Your assignment:
Nothing but the line holding "Play Sporting CP vs Bodø/Glimt highlights" and the lines after it, through the end of the records, should be set down, each exactly as it is.

Extracted material:
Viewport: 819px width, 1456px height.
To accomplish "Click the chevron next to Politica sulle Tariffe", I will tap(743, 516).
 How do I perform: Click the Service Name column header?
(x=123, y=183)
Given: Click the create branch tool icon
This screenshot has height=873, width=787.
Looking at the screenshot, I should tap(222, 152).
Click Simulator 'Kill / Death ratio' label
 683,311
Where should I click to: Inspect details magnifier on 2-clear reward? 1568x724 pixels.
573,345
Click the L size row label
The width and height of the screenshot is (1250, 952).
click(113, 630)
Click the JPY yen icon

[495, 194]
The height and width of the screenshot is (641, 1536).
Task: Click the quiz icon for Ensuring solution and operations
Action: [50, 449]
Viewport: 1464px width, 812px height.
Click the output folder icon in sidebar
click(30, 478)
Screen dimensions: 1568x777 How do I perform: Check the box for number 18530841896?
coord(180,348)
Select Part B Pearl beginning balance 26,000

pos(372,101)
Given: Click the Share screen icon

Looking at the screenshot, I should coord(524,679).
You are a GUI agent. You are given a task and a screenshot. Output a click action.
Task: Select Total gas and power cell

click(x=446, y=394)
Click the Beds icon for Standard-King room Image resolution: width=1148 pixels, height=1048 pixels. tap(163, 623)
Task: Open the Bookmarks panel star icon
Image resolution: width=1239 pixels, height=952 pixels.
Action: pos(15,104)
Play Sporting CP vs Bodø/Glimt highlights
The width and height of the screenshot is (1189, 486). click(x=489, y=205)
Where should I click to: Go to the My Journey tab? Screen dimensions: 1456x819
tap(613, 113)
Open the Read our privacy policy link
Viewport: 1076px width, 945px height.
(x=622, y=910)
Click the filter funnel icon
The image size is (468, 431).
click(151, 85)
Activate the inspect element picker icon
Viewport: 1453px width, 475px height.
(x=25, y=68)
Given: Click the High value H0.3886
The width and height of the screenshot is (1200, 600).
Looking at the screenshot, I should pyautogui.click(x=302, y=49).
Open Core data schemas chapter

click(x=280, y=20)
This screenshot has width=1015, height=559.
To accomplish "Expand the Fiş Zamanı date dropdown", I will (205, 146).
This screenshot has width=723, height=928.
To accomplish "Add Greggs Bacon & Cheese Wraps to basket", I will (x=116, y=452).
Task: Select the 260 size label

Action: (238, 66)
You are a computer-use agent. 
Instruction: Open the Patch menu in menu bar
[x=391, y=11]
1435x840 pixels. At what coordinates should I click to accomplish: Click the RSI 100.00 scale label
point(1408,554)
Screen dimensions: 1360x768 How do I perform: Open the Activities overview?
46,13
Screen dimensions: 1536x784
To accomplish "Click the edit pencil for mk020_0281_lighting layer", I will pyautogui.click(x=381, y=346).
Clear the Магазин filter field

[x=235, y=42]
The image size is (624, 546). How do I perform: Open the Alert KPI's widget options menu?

Answer for the task:
Play Sporting CP vs Bodø/Glimt highlights
The width and height of the screenshot is (1189, 486). click(x=489, y=205)
Where should I click to: Go to the My Journey tab? Screen dimensions: 1456x819
tap(613, 113)
Open the Read our privacy policy link
Viewport: 1076px width, 945px height.
(x=622, y=910)
Click the filter funnel icon
The image size is (468, 431).
click(151, 85)
Activate the inspect element picker icon
Viewport: 1453px width, 475px height.
(x=25, y=68)
Given: Click the High value H0.3886
The width and height of the screenshot is (1200, 600).
Looking at the screenshot, I should pyautogui.click(x=302, y=49).
Open Core data schemas chapter

click(x=280, y=20)
This screenshot has width=1015, height=559.
To accomplish "Expand the Fiş Zamanı date dropdown", I will (205, 146).
This screenshot has width=723, height=928.
To accomplish "Add Greggs Bacon & Cheese Wraps to basket", I will (x=116, y=452).
Task: Select the 260 size label

Action: (238, 66)
You are a computer-use agent. 
Instruction: Open the Patch menu in menu bar
[x=391, y=11]
1435x840 pixels. At what coordinates should I click to accomplish: Click the RSI 100.00 scale label
point(1408,554)
Screen dimensions: 1360x768 How do I perform: Open the Activities overview?
46,13
Screen dimensions: 1536x784
To accomplish "Click the edit pencil for mk020_0281_lighting layer", I will pyautogui.click(x=381, y=346).
Clear the Магазин filter field

[x=235, y=42]
The image size is (624, 546). How do I perform: Open the Alert KPI's widget options menu?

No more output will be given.